- **Passage**

______________________________

?Mathematical formulae have been encoded as MathML and are displayed in this HTML version using MathJax in order to improve their display. Uncheck the box to turn MathJax off. This feature requires Javascript. Click on a formula to zoom.1. Introduction
In this journal in 2020, I wrote a review on the previous decade of discovery and development of PBD dimer-containing antibody-drug conjugates (ADCs) [Citation1]. Impressive pre-clinical data had resulted in 20 different ADCs entering the clinic. Despite some high-profile failures, significant clinical activity with manageable toxicity was demonstrated in several early-phase clinical trials with the potential for the first approval of an ADC containing the linker-payload tesirine. So what has been the progress over the subsequent three years?
2. Loncastuximab tesirine
The final results of the phase 1 dose escalation and dose expansion study of CD19-directed loncastuximab tesirine in relapsed or refractory (r/r) B-cell lymphoma were published in 2021 [Citation2]. In 183 patients, receiving between 15 and 200 μg/kg, dose-limiting toxicities (all hematologic) were observed in four patients and the MTD was not reached. Efficacy is summarized in . A pivotal phase 2 study in r/r diffuse large B-cell lymphoma (DLBCL) (LOTIS-2) was also published in 2021 [Citation3]. The most common treatment-emergent ≥ grade 3 adverse events were neutropenia, thrombocytopenia, and increased gamma-glutamyltransferase (GGT). Substantial single-agent activity was confirmed (), and long-term follow-up data have shown durable responses, including in patients with high-risk characteristics for poor prognosis, with a median duration of response not reached in patients who achieved a complete response (13.7 months in all responding patients) [Citation6].

______________________________

- **What you need to do**
According to the article on PBD dimer-containing antibody-drug conjugates, what were the most common treatment-emergent adverse events of grade 3 or higher in the LOTIS-2 study?

- **Supplied material**
______________________________

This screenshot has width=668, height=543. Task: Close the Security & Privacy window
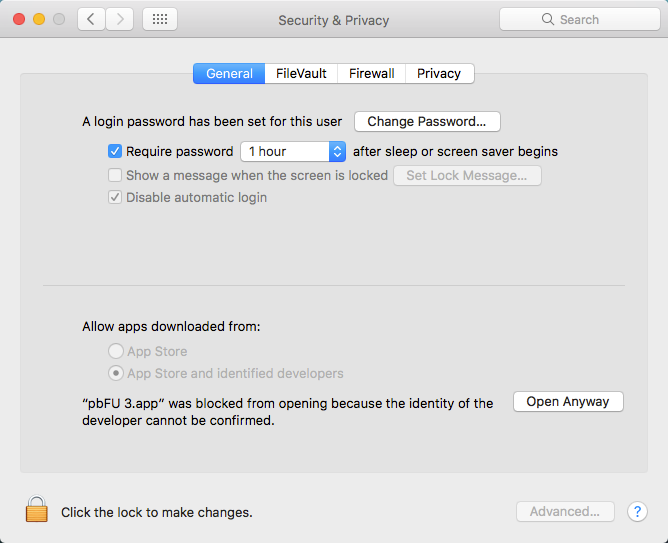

______________________________

- **Response to this exercise**
Neutropenia, thrombocytopenia, and increased gamma-glutamyltransferase (GGT).